Neoadjuvant atezolizumab plus chemo effective in MIBC

Adding the PD-L1 inhibitor atezolizumab (Tecentriq) to standard neoadjuvant therapy with gemcitabine and cisplatin (GC) showed promising efficacy in patients with muscle-invasive bladder cancer (MIBC), according to data from a phase 2 trial presented at the 2021 ASCO Annual Meeting.1

The triplet regimen met the primary end point of the study by inducing a pathologic response in 69% of patients. Nearly half (44%) of patients had a pathologic complete response.

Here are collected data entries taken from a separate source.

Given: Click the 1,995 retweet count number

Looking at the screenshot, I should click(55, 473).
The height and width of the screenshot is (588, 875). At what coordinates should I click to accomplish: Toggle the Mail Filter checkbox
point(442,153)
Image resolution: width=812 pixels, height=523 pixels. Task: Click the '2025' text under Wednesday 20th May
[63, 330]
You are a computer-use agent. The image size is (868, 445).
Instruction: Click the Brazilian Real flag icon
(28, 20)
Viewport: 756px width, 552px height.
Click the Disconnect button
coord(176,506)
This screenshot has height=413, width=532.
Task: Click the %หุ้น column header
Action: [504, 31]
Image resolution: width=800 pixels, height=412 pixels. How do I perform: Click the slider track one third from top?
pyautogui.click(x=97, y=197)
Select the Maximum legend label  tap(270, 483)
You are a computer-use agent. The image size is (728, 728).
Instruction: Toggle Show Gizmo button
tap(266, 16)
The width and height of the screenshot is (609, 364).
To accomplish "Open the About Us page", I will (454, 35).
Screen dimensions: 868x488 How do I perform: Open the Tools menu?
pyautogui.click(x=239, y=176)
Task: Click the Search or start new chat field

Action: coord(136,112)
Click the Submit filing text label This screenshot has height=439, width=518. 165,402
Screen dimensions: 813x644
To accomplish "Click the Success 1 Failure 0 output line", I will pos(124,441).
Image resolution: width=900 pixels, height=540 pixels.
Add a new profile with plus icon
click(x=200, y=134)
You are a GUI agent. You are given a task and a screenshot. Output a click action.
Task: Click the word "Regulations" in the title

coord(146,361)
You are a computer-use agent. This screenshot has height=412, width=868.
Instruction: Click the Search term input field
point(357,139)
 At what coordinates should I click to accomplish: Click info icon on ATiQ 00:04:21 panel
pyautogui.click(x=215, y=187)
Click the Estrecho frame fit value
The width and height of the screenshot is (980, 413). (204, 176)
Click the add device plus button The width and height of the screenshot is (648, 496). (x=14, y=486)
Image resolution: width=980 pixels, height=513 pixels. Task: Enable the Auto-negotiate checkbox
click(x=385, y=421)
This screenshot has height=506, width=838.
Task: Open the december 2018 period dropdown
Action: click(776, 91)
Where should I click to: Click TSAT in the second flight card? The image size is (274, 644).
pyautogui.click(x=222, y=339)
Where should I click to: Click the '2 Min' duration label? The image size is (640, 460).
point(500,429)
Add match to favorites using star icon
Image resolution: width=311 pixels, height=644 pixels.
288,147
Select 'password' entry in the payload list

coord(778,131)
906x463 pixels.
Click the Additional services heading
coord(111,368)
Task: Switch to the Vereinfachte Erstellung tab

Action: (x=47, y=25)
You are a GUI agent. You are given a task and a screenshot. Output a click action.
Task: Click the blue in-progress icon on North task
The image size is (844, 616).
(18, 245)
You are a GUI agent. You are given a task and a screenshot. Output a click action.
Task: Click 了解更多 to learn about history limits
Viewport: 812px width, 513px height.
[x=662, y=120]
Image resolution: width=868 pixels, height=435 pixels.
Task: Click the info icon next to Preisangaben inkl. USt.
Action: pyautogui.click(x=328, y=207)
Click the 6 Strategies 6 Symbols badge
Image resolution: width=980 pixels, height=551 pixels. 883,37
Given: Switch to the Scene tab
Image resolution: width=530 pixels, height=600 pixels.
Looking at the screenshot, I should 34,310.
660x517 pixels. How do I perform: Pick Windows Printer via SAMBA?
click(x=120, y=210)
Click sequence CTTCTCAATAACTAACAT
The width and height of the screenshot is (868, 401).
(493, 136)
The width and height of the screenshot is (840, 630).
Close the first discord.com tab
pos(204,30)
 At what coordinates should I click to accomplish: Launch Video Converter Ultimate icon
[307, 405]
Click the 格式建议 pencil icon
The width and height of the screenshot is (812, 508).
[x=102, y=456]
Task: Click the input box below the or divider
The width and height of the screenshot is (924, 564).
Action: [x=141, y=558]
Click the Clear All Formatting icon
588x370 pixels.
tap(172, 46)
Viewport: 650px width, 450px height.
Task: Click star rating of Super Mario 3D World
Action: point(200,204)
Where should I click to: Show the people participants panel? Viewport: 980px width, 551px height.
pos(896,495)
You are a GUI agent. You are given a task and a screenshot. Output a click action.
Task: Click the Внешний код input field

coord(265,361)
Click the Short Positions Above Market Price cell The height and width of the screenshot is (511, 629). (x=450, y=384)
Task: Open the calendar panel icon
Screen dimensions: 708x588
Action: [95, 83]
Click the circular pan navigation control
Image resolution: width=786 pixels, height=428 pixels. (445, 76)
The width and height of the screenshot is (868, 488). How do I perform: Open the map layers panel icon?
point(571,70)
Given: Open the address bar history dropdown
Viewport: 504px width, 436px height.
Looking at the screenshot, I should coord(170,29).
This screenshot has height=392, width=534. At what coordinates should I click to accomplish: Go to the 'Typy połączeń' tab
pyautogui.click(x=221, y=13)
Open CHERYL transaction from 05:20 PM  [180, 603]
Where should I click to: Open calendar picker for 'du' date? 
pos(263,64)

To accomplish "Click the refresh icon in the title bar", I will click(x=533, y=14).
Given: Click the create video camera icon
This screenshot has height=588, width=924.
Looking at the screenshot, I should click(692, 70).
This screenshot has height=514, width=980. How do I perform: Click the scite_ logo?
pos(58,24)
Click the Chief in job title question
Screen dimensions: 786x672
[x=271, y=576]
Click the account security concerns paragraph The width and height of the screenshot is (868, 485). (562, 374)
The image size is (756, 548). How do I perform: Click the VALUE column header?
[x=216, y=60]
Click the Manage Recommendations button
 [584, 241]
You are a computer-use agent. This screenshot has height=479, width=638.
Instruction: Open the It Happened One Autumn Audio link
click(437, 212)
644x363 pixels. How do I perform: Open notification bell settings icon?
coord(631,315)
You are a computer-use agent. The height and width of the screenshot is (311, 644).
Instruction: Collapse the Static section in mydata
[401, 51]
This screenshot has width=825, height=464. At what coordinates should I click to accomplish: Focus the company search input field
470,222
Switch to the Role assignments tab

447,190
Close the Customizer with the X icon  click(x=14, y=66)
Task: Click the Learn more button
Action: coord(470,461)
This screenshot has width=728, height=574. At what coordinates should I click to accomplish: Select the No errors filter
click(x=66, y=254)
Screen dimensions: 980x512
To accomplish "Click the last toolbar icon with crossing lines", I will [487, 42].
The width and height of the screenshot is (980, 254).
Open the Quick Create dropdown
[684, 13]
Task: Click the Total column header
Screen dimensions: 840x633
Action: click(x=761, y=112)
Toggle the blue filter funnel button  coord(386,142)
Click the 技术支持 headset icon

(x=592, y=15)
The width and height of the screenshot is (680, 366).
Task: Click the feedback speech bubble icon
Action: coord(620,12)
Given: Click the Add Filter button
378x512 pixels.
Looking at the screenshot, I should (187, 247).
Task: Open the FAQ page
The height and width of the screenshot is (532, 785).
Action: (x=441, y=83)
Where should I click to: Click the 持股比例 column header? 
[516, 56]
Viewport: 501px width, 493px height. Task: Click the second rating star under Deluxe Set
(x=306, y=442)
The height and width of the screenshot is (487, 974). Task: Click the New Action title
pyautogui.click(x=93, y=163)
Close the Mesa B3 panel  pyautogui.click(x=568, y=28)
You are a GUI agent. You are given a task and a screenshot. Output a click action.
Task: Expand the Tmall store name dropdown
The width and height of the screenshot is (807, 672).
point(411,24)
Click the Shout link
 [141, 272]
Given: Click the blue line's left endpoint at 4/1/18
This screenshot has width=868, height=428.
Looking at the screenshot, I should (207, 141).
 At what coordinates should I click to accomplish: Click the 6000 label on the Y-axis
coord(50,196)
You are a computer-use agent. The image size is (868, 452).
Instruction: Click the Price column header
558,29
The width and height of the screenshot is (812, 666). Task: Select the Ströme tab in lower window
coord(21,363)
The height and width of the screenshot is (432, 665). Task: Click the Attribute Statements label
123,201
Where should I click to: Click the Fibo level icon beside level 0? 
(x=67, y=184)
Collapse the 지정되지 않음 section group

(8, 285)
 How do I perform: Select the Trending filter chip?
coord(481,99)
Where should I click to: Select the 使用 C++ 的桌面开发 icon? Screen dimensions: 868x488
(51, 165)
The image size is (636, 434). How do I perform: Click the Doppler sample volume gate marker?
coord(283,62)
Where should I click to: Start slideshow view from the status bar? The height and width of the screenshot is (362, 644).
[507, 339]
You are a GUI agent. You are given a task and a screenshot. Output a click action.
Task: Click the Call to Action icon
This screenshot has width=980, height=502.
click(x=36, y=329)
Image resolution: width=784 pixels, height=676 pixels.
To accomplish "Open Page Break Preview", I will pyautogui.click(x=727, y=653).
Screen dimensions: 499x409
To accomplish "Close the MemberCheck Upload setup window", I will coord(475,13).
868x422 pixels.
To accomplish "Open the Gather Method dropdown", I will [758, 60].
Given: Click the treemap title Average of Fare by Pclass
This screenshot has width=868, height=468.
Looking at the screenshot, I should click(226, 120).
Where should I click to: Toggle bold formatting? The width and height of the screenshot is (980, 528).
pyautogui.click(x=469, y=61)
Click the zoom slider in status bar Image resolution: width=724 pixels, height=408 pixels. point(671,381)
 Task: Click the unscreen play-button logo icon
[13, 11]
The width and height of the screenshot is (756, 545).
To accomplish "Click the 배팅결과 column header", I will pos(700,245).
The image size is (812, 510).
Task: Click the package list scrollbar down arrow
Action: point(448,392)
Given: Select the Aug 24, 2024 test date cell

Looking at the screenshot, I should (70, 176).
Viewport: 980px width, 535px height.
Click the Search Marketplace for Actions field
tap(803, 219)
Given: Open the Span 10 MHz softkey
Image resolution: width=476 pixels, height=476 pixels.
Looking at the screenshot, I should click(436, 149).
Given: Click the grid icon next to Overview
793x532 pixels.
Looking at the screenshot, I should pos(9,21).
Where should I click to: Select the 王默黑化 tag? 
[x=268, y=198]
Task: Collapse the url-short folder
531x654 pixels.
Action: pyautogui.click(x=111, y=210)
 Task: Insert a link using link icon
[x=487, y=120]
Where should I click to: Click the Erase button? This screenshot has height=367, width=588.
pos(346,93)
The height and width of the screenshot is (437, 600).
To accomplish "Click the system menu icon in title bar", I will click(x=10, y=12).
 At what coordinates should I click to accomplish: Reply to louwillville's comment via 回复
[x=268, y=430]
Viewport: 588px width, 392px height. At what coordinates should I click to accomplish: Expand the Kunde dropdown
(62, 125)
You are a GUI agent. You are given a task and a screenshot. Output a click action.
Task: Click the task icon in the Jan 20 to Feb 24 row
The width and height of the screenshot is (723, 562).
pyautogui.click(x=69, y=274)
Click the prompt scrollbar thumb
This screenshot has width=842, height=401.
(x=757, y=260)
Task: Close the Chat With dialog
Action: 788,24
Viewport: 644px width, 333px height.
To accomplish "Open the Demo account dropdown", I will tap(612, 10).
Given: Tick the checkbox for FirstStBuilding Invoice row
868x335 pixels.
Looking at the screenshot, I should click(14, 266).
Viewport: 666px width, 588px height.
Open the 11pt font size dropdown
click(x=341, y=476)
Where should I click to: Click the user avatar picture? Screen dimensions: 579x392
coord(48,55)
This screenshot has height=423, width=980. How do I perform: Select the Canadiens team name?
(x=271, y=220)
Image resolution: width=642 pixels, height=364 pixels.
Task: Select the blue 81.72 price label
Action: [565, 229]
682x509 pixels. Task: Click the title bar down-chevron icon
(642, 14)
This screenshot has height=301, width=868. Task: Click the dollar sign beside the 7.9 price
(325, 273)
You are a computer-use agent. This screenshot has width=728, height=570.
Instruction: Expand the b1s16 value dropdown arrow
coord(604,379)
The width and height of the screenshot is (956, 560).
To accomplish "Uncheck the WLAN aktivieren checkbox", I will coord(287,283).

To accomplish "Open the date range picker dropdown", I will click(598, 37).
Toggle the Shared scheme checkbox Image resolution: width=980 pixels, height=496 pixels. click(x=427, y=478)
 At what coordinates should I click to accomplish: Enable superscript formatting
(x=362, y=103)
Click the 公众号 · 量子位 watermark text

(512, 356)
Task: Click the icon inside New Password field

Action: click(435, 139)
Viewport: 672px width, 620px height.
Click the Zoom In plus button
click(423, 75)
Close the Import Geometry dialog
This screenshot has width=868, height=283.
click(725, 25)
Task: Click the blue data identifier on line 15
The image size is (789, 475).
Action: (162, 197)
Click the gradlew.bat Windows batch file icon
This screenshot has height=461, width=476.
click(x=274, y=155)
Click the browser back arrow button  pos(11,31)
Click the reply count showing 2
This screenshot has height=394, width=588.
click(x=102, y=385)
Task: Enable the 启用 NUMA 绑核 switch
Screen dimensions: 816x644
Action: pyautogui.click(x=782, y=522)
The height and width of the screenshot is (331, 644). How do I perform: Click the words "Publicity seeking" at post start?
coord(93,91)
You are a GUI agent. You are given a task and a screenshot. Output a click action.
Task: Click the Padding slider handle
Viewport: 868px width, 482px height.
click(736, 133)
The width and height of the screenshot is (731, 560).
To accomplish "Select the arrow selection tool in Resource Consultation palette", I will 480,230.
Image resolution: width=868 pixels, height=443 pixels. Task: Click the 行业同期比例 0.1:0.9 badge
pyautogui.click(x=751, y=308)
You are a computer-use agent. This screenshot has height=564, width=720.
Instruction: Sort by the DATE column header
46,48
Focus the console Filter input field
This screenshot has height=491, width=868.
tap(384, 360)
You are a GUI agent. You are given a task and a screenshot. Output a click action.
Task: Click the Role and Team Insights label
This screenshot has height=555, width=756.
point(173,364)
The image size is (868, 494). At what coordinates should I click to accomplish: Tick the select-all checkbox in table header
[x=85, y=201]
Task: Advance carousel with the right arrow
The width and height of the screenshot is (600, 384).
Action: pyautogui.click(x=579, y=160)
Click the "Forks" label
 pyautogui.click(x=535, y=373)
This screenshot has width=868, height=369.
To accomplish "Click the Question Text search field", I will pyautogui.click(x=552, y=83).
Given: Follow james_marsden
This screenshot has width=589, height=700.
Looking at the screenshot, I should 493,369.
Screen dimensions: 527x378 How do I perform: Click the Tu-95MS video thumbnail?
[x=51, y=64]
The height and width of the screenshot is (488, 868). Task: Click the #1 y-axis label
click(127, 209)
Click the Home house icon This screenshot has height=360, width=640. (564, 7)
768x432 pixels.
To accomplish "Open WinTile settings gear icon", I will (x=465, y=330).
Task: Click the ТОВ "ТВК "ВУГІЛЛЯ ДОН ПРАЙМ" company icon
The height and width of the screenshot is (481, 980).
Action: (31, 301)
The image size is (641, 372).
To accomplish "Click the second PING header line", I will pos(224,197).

Explaining the background of the study, lead study author Samuel A. Funt, MD, a medical oncology at Memorial Sloan Kettering Cancer Center, said, “Neoadjuvant cisplatin-based chemotherapy prior to radical cystectomy (RC) improves survival for patients with MIBC. Patients who receive this therapy and are downstaged to having no residual muscle-invasive disease and negative lymph nodes at the time of surgery experience improved survival.”

Funt noted, however, that only about one-third to half of patients will achieve this result, and thus options are needed to improve upon the standard neoadjuvant chemotherapy regimen.

The study enrolled patients with cT2 to T4aN0M0 node-negative MIBC who were eligible for RC. Overall, there were 39 evaluable patients enrolled across 5 institutions.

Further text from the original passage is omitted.